§ **Goal of the exercise**:
Lay out the records from the line with "Task: Click the" up to and including the line with "(x=410, y=429)" as a two-column CSV with the columns command and coordinates, one row per record. Put each value in a single quoted field, with line breaks replaced by spaces.

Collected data
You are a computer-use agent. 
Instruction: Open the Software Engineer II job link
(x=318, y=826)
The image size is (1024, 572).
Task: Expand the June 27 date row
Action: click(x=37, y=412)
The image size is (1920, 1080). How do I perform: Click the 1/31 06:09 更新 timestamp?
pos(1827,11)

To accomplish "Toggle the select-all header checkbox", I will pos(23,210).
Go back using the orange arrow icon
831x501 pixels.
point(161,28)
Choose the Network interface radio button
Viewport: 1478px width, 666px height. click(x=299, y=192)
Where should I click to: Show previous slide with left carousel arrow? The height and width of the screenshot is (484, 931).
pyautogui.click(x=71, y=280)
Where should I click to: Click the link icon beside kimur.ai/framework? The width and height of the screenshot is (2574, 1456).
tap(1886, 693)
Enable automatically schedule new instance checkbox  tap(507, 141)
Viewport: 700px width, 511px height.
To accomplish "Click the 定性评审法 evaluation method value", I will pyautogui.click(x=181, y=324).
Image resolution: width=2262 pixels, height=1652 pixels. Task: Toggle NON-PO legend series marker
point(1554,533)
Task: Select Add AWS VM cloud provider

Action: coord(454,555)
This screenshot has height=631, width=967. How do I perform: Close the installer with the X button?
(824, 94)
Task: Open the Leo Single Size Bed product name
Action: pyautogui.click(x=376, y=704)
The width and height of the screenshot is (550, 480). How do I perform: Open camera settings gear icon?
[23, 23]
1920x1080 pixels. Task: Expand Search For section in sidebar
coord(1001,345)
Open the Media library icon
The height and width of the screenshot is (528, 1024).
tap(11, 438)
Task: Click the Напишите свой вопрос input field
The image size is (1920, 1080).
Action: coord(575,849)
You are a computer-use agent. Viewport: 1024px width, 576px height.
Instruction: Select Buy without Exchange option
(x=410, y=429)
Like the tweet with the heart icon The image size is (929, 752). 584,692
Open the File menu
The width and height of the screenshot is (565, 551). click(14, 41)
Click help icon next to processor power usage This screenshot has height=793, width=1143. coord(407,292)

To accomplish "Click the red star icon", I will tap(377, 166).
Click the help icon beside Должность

§ **Worked answer**:
command,coordinates
"Task: Click the Напишите свой вопрос input field The image size is (1920, 1080).","Action: coord(575,849)"
"You are a computer-use agent. Viewport: 1024px width, 576px height. Instruction: Select Buy without Exchange option","(x=410, y=429)"